EXTRAIT RETENU:

Faire une 'tite recherche sur gogole (fuite, G5, leakage pour les forums US)


Sly54


----------



## power600 (25 Juin 2008)

Déjà des réponse? :love::love::love:

Bon alors en premier lieu, le cordon d'alim n'est pas cause, les autres Mac démarrent  avec. J'ai vérifié avec l'espoir que ce ne soit que ça, mais non. 
J'avais pas pensé au bouton marche/arrêt par contre, mais en principe même éteint, il me semble qu'un led est allumée sur la carte mère dès que la machine est branchée? ..
Tout était débranché, j'ai essayé aussi en retirant la RAM pour voir s'il se plaindrait mais rien, silence radio. même chose avec la carte graphique retirée. Il est totalement inerte. 

C'est bien un des modèles à watercooling, aucune trace de fuite, tout au moins rien de visible. 

Alors une des éventualités "pas cool" du genre carte mère ou alim cramée est à envisager, mais existe--t-il un moyen d'en avoir confirmation?


----------



## -oldmac- (25 Juin 2008)

Je penche que ce soit très probablement l'alimentation qui est morte, mais d'abord essaye sur une autre prise.


----------



## Arlequin (25 Juin 2008)

power600 a dit:


> Déjà des réponse? :love::love::love:
> 
> Bon alors en premier lieu, le cordon d'alim n'est pas cause, les autres Mac démarrent avec. J'ai vérifié avec l'espoir que ce ne soit que ça, mais non.
> J'avais pas pensé au bouton marche/arrêt par contre, mais en principe même éteint, il me semble qu'un led est allumée sur la carte mère dès que la machine est branchée? ..
> ...


 
led > aucune idée > à vérifier
watercooling > les fuites se situaient, si je ne m'abuse, au niveau des processeurs et de manière quasi invisible sans démonter...

:rose:


----------



## Sly54 (25 Juin 2008)

Arlequin a dit:


> led > aucune idée > à vérifier
> watercooling > les fuites se situaient, si je ne m'abuse, au niveau des processeurs et de manière quasi invisible sans démonter...



pour les fuites, cf. ici et ici, par exemple.


----------



## power600 (27 Juin 2008)

J'étais au courant du problème de fuite qui ont touché ces machines. 

Je me suis décidé à démonter ce Mac pour voir. Le circuit de refroidissement est en parfait état. 
J'ai pas de clé Allen assez longue alors je peux pas déposer le bloc. L'ensemble vient avec les processeurs qui ne sont pas directement plaqués sur la carte mère. Le même principe que sur le PowerMac G4 si je ne me trompe pas.

DONNÉES FOURNIES:
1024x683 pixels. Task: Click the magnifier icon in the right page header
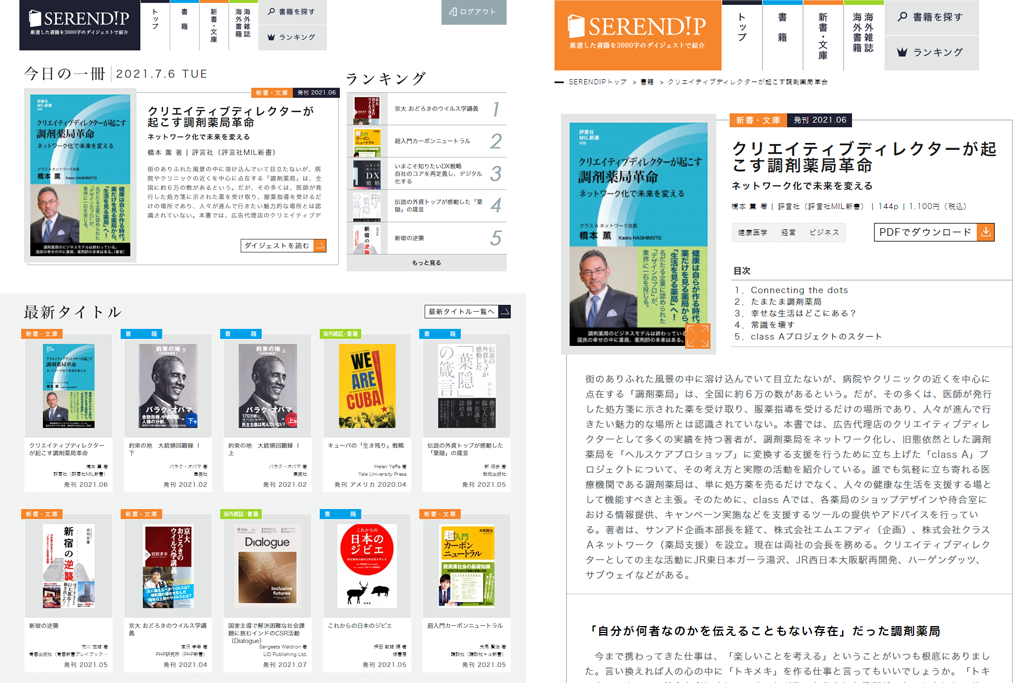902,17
==
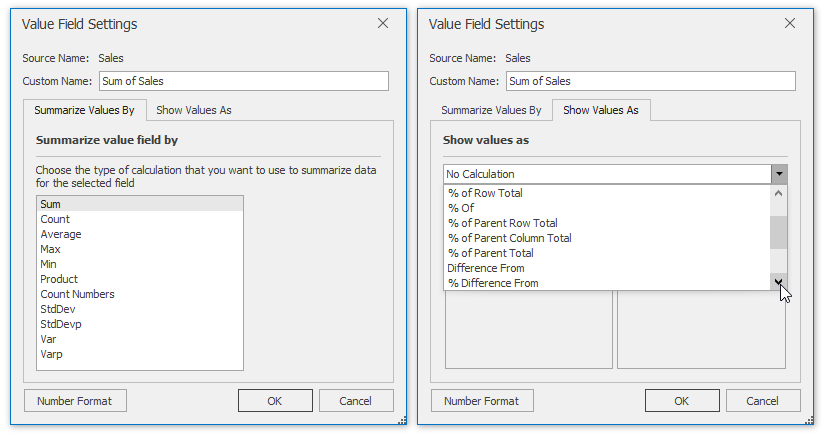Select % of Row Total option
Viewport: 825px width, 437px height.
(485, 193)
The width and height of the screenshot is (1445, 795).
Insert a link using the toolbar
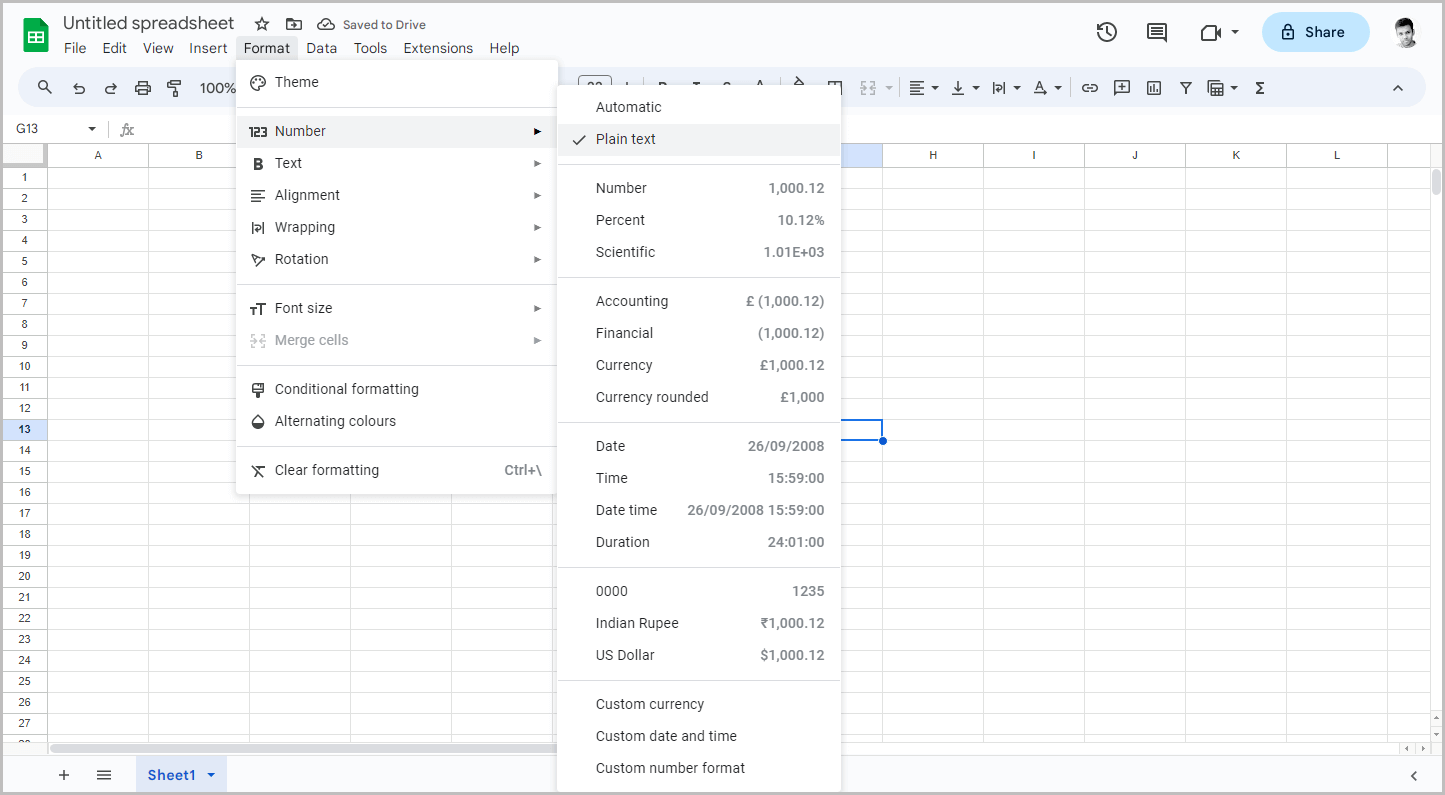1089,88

EXERCICES:
A - Recopiez la discussion sur le Mac en panne à partir de « J'étais au courant » jusqu'à « en parfait état. » inclus, en renommant « circuit de refroidissement » en « système de refroidissement ».
B - Dans la discussion sur le Mac en panne, quelle pièce est très probablement morte selon -oldmac- ?
Les lignes placées après la discussion forment un matériau à part, indépendant d'elle.

RÉPONSES PAR EXERCICE:
A -
J'étais au courant du problème de fuite qui ont touché ces machines. 

Je me suis décidé à démonter ce Mac pour voir. Le système de refroidissement est en parfait état.

B - L'alimentation.